Screenshot grounding data

'''

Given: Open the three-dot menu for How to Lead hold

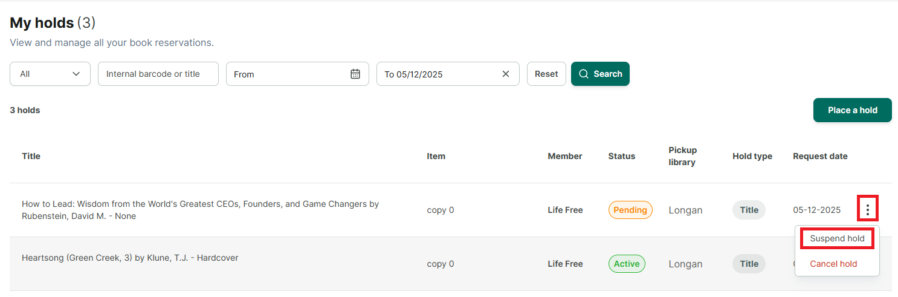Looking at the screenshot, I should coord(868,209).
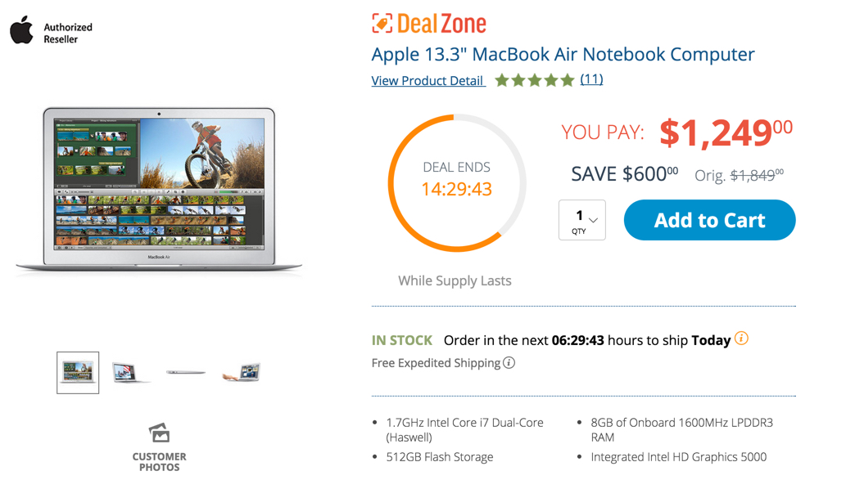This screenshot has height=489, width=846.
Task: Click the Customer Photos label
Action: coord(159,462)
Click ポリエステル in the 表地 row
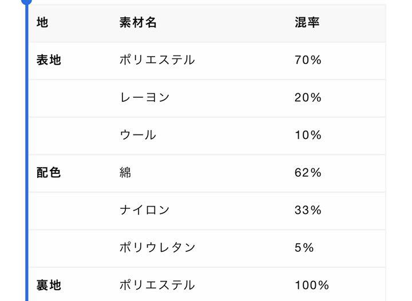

'''

Task brief
When you copy the entries above, reproduce each line exactly and leave out any pictures.

Task output
Given: Open the three-dot menu for How to Lead hold

Looking at the screenshot, I should coord(868,209).
This screenshot has height=489, width=846.
Task: Click the Customer Photos label
Action: coord(159,462)
Click ポリエステル in the 表地 row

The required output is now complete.